Katrina Wiest is the Wellness Specialist for the district and acts as local coordinator for the Farm to School program, in addition to managing Bend’s Farmers’ Market. Four farmers provide $1,500 worth of produce a week for over 14,000 breakfasts and lunches, servicing 14 elementary schools, eight middle schools, and seven high schools and alternative schools. About $1,200 goes for fruit, the remaining $300 for vegetables, negotiated at wholesale prices by Wiest. The produce comes from within the distance of a two-hour car drive.
Shirley Watkins, Under Secretary for Food, Nutrition and Consumer Services for the U.S. Department of Agriculture said of the program, “It’s a win-win situation for everyone involved.” Smaller, independent farmers gain a wider, more consistent market, and children experience a greater variety of fruits and vegetables.
Bend-La Pine has required no additional grants to fund the program. The district, according to the Farm to School website, “…has found that the cost of fresh, local produce is not prohibitive.”
In addition to the Farm to School program, local schools have sought to improve nutrition awareness by their own initiative. Westside Village Magnet School, a public alternative K-8, grows an extensive garden on campus to educate kids about the seed-to-table cycle. Students make pizza sauce from their tomatoes, and bake their own pizza dough and bread.
Tracie Wilson joined Summit high School to create a food service program that would raise both the quality of food and the level of nutrition awareness in teens. Summit offers not only fresh fruits and vegetables, but food made to order as well.
Wilson said, “Some kids are just going to want a corn dog,” but many students appreciate higher-quality choices. “It’s about awareness,” said Wilson.

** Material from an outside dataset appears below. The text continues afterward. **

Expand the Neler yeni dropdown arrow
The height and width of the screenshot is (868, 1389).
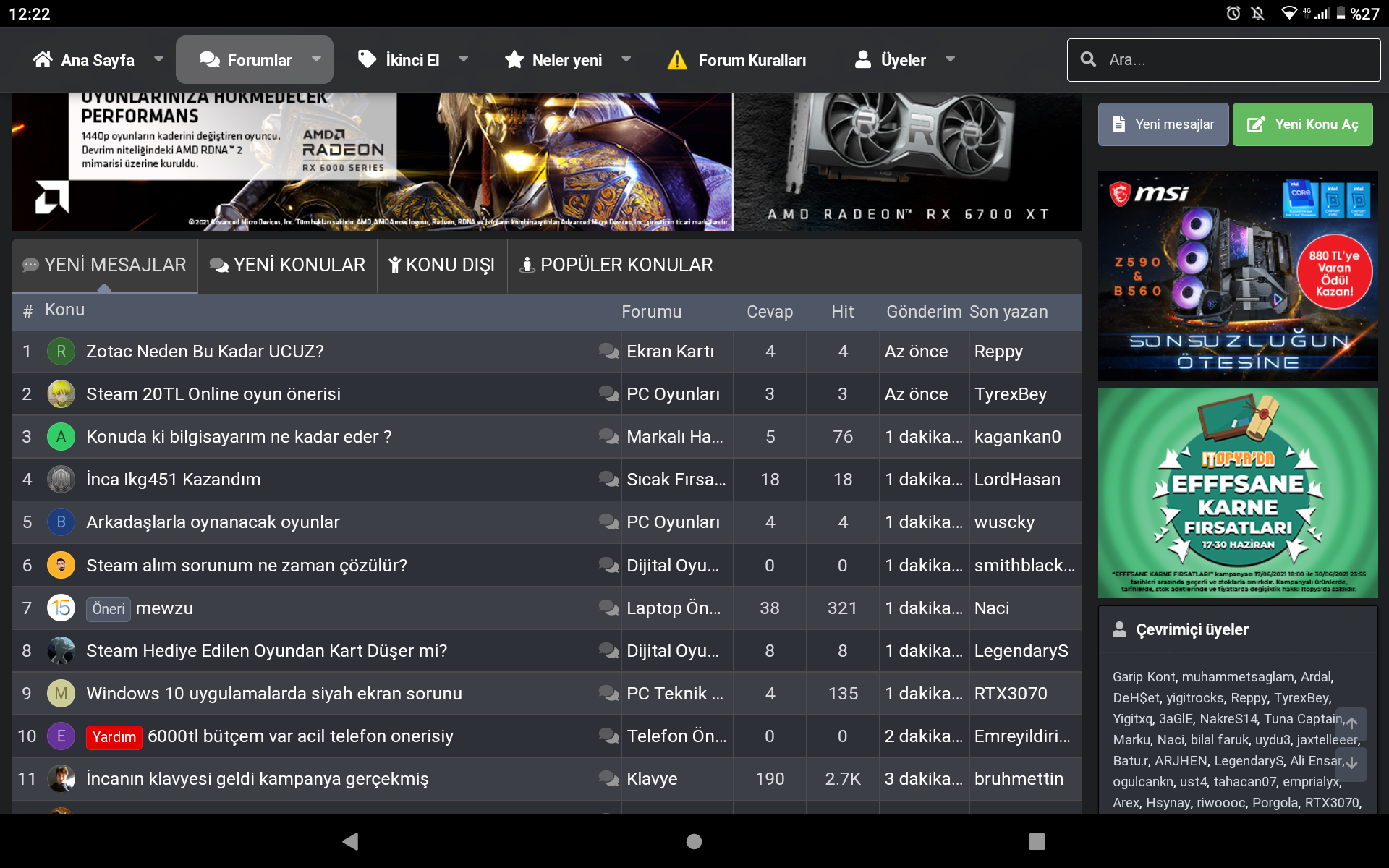click(x=626, y=59)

As a newer school, Summit had the advantage of an appropriate kitchen facility, an asset many older schools lack.
British celebrity chef Jamie Oliver has taken the issue of school nutrition to the airwaves with the television show Jamie Oliver’s Food Revolution on ABC, in which he attempts to overhaul school lunch menus within budget in Huntington, West Virginia, an area categorized as one of the least healthy nationwide. Oliver’s website invites people to sign a petition designed to bring Washington’s attention to improving childhood nutrition in schools. However, while the federal government supports many nutrition assistance programs, most significant change happens locally.
The interaction of schools and community and farmers is what has given strength to successful cafeteria make-overs across the country, and in Bend’s own backyard. The long term benefit of this relationship is people making nutritional choices that contribute not only to their own health, but to the sustainable well-being of their community.